## TEXTE À LIRE
>>

En citant à nouveau Dalrymple, nous aboutissons à « une société de “menteurs émasculés” qui sont très faciles à contrôler ».

Notre chemin vers la vérité

Comment résister à ce travail de sape insidieux de tout ce qui nous est cher ? Il est clair qu’il n’y a pas de réponse facile, car s’il y en avait une, le problème ne se poserait pas. Mais je fais deux suggestions qui me semblent pertinentes.

L’une d’entre elles est un journalisme honnête du type de celui que le journal Epoch Times préconise. Il faut résister aux « fake news » et au contrôle des médias sociaux qui prévalent actuellement. D’une certaine manière, il s’agit d’une question immédiate et de première ligne.

Statue de Veritas (la Vérité), par Walter Seymour Allward. À l’extérieur de la Cour suprême du Canada, à Ottawa, Ontario, Canada. (D. Gordon E. Robertson/CC BY SA 3.0)

<<

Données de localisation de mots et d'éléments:

>>

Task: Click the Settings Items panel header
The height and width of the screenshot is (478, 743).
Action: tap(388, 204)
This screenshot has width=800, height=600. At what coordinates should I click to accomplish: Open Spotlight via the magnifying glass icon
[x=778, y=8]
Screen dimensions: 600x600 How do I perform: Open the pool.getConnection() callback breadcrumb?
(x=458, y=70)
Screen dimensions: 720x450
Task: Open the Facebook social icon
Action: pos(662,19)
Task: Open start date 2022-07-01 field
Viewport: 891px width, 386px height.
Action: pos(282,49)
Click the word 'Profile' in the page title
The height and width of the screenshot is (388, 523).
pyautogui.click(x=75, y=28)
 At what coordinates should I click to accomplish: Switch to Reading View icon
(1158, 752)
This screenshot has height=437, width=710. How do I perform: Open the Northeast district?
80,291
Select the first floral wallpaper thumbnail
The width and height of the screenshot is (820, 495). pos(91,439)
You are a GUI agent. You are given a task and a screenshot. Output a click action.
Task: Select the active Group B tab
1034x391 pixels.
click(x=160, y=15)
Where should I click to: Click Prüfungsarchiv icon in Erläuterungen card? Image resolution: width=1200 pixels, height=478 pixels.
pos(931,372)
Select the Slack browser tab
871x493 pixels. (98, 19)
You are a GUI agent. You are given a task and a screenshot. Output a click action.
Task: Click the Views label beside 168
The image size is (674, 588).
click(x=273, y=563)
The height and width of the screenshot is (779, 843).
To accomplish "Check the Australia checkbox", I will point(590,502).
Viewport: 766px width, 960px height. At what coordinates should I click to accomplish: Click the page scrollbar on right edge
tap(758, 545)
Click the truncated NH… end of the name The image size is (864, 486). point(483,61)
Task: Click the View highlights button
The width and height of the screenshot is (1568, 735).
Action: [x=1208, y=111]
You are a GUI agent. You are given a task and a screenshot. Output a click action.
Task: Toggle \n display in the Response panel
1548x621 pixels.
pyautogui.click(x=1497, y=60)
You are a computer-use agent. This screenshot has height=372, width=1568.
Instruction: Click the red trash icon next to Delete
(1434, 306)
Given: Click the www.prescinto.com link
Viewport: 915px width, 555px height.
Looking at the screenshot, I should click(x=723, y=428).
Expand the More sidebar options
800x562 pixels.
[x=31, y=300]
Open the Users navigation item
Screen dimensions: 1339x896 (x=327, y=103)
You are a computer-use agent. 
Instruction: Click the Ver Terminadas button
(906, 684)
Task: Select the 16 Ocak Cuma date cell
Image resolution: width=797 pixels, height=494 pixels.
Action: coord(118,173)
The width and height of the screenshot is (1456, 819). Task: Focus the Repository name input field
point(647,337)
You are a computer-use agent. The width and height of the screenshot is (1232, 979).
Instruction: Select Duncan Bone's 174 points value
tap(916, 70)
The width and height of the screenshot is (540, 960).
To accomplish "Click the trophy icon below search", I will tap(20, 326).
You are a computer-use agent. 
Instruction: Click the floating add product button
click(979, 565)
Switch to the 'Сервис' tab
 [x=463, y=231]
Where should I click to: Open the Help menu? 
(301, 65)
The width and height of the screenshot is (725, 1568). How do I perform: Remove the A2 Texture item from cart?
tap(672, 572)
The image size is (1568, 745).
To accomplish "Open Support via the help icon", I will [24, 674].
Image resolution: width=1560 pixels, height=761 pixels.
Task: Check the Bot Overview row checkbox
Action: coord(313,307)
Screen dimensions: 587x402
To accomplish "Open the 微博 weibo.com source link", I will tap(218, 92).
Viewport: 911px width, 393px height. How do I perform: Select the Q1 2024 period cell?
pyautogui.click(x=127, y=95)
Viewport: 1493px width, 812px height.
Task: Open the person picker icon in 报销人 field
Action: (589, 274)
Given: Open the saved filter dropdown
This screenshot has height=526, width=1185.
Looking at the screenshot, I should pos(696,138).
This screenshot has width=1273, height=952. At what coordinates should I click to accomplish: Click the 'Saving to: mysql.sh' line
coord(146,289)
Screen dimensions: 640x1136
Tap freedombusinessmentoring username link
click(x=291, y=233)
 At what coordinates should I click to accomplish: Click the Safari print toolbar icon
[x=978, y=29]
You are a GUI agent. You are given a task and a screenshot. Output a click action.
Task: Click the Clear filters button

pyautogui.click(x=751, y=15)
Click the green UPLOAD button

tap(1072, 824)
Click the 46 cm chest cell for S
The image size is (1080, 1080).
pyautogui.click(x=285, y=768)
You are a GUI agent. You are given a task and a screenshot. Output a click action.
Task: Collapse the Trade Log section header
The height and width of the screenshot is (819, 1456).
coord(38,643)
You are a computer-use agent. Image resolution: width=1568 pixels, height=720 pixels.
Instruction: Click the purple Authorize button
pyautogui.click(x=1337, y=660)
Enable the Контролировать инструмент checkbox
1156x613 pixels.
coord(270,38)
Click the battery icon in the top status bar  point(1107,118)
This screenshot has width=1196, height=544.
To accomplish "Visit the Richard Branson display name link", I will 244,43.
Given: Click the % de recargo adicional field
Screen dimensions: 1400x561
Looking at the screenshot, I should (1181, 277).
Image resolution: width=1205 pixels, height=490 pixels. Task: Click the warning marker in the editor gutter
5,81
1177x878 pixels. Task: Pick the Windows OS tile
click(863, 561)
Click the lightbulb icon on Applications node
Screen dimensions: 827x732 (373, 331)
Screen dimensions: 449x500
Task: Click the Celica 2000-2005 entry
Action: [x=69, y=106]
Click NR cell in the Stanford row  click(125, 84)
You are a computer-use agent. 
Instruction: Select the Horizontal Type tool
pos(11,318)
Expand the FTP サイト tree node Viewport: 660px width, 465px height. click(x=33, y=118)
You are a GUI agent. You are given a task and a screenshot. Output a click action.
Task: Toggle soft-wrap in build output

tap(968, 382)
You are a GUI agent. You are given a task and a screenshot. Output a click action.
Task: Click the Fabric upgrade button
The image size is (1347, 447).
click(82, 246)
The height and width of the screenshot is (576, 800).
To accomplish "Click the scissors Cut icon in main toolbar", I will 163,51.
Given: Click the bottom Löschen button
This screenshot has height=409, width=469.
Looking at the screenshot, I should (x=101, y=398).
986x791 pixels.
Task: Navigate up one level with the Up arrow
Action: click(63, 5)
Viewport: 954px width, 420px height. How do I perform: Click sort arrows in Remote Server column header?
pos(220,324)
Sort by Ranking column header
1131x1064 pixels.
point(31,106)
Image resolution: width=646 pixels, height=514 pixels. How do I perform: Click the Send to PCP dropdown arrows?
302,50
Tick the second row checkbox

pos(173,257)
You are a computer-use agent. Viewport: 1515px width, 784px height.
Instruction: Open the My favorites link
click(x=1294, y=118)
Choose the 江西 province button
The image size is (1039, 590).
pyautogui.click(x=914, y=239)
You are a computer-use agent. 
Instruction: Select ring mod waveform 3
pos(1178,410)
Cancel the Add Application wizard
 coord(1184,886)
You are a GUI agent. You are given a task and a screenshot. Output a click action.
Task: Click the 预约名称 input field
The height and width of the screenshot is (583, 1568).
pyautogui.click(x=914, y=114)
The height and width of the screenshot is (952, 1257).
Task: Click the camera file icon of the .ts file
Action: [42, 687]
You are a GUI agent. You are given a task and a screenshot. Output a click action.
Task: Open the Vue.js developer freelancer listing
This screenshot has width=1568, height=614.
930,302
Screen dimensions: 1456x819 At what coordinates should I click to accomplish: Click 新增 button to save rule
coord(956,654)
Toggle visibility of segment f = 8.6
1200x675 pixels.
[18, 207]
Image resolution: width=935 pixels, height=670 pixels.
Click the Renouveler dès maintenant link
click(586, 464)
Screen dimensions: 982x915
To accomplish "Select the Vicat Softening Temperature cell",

<<

## CONSIGNE ÉCRITE 1
Restituez les lignes des entrées sous forme de liste JSON de chaînes, une chaîne par ligne et sans les lignes vides. Commencez à la ligne qui contient « Cancel the Add Application wizard » et allez jusqu'à la fin des entrées.
## CONSIGNE ÉCRITE 2
Rédigez la suite du texte consacré à la vérité et au journalisme honnête.

## RÉPONSE ÉCRITE 1
[
  "Cancel the Add Application wizard",
  " coord(1184,886)",
  "You are a GUI agent. You are given a task and a screenshot. Output a click action.",
  "Task: Click the 预约名称 input field",
  "The height and width of the screenshot is (583, 1568).",
  "pyautogui.click(x=914, y=114)",
  "The height and width of the screenshot is (952, 1257).",
  "Task: Click the camera file icon of the .ts file",
  "Action: [42, 687]",
  "You are a GUI agent. You are given a task and a screenshot. Output a click action.",
  "Task: Open the Vue.js developer freelancer listing",
  "This screenshot has width=1568, height=614.",
  "930,302",
  "Screen dimensions: 1456x819 At what coordinates should I click to accomplish: Click 新增 button to save rule",
  "coord(956,654)",
  "Toggle visibility of segment f = 8.6",
  "1200x675 pixels.",
  "[18, 207]",
  "Image resolution: width=935 pixels, height=670 pixels.",
  "Click the Renouveler dès maintenant link",
  "click(586, 464)",
  "Screen dimensions: 982x915",
  "To accomplish \"Select the Vicat Softening Temperature cell\","
]

## RÉPONSE ÉCRITE 2
Mais les choses plus profondes et à plus long terme sont liées au type de culture dans laquelle nous vivons et aux valeurs qu’elle adopte, ou qu’elle prétend adopter, car il arrive fréquemment que les actions contredisent les valeurs adoptées. En particulier, je pense que nos arts sont d’une importance primordiale dans cette bataille pour les cœurs et les âmes des gens, en particulier de la jeune génération. Pourquoi ? Parce que ce sont les arts – la littérature, le théâtre, la musique et les arts visuels – qui influencent le plus nos émotions. En l’absence de toute tradition spirituelle ou religieuse omniprésente, notre sens de la création ne peut provenir que de ces sources.

Le problème, c’est qu’une grande partie de l’« art » d’aujourd’hui, soit est entièrement nihiliste, soit n’est pas de l’art du tout ! John Habgood (ancien archevêque de York) a observé il y a quelque temps : « Le fait que peu d’œuvres d’art semblent aujourd’hui inspirées par des thèmes explicitement religieux peut cependant être le reflet de la banalisation et de la désorientation de l’art lui-même. »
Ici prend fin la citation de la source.